Esaminando la situazione in Europa e in Italia, con il tipico atteggiamento di uno statistico di fama, Giovannini aveva sottolineato in quella audizione il fatto che "benché l'Europa sia il luogo più sostenibile in tutto il mondo, il più avanzato da tutti i punti di vista rispetto alle altre aree geopolitiche, i trend attuali non sono minimamente in linea con gli obiettivi assunti". Ed aveva proseguito ricordando che "in Europa contiamo mezzo milione di morti premature ogni anno legate anche all'inquinamento, di cui 60 mila in Italia. Per loro, lo sviluppo sostenibile è già finito, e questo avviene ogni anno. Naturalmente, il tema non è soltanto quello delle automobili. È evidente che per mezzo milione di persone europee all'anno non siamo su un sentiero di sviluppo sostenibile". 

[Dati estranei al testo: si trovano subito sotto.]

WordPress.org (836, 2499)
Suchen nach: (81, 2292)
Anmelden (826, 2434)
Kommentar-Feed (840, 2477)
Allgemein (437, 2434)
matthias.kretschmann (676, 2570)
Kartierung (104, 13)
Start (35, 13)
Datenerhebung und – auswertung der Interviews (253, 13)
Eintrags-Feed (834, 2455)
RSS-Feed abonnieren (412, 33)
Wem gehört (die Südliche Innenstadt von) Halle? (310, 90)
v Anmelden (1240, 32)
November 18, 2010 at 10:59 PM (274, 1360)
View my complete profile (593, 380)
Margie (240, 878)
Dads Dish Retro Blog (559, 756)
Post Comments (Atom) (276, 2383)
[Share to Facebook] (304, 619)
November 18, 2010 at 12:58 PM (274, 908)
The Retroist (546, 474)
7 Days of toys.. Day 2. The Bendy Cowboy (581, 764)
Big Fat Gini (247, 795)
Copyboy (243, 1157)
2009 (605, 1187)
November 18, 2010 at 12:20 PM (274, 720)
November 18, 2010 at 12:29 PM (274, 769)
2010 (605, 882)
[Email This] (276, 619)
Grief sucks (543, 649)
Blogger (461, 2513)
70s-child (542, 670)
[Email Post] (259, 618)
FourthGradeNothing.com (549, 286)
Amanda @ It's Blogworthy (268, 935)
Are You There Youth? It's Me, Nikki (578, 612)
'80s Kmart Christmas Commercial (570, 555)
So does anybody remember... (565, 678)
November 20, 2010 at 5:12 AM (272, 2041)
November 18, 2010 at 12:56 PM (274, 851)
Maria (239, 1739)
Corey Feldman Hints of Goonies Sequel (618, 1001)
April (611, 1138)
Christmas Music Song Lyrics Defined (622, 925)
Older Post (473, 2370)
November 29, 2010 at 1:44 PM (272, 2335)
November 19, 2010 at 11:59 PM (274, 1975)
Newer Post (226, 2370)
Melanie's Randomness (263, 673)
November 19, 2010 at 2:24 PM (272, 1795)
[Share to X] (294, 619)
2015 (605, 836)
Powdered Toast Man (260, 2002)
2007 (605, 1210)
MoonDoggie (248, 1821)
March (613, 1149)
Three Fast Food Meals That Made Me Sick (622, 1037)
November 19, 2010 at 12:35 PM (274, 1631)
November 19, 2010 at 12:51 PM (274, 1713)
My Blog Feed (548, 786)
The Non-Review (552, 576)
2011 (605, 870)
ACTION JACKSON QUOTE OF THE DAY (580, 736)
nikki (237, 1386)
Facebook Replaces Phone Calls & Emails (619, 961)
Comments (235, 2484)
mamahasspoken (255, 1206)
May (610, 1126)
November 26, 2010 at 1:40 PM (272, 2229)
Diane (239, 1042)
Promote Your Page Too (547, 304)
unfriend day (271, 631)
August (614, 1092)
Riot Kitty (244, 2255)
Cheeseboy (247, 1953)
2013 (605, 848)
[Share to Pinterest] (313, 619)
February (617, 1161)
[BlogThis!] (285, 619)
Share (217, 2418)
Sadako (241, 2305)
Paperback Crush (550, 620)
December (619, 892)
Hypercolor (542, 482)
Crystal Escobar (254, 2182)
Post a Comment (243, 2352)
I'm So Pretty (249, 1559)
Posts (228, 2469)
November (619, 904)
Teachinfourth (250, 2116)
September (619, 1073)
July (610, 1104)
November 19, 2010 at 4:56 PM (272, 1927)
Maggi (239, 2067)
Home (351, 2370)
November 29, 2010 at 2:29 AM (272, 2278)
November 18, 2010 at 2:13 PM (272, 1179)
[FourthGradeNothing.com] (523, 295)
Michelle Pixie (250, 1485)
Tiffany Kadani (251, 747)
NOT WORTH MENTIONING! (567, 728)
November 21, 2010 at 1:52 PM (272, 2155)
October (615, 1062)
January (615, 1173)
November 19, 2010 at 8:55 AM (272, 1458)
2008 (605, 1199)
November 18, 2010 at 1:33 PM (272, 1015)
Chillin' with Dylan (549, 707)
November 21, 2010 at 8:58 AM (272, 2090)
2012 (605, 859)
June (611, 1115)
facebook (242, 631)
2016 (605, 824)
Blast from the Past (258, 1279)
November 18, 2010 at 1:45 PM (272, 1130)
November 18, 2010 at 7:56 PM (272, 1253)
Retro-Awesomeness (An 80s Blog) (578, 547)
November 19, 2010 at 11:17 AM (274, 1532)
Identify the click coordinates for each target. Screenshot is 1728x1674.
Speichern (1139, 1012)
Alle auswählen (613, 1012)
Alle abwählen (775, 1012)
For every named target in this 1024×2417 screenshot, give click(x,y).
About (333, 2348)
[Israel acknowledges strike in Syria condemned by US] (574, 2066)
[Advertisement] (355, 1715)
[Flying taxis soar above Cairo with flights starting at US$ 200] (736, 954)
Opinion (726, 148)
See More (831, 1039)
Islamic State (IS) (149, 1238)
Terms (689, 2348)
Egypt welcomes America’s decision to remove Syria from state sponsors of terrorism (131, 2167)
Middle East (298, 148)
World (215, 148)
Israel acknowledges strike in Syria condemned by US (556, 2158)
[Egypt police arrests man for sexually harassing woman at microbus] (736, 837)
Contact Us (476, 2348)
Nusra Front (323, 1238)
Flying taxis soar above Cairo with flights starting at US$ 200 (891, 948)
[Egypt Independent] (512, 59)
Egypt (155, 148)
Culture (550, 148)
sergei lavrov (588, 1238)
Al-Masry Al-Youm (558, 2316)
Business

Trattando allora dell'Italia, Giovannini ('rubando la scena, con anticipo di anni, al nuovo Ministro per lo Sviluppo Sostenibile, Giancarlo Giorgetti) aveva affermato che il Paese "non era proprio sul sentiero di sviluppo sostenibile". Ed aveva evidenziato un punto che potrebbe essere decisivo per le prossime decisioni del Governo Draghi: "l'Italia ha una strategia nazionale per le aree interne - aveva detto davanti al Parlamento - ma è incredibile che non ci sia una strategia nazionale per le città, come se i singoli sindaci potessero affrontare efficacemente le enormi trasformazioni che avverranno. Questo è possibile attraverso un decreto del Presidente del Consiglio dei ministri, che potrebbe ricostituire il Comitato interministeriale per le politiche urbane".

Ed aveva sintetizzato, mostrando una serie di slides, le "proposte politiche, che appunto indirizziamo ai vari gruppi parlamentari, per realizzare il cambiamento necessario, lungo sette assi: energia e cambiamento climatico, disuguaglianze, economia circolare, innovazione, lavoro, capitale umano, salute, educazione e qualità dell'ambiente". Ora la parola passa a Enrico Giovannini che - è auspicabile - dovrà ricordarsi delle valutazioni fatte allora per attualizzarle in piani che preservino il lavoro e il capitale umano e non solo le emissioni della CO2 che, va ricordato, non è un inquinante ma un gas effetto serra.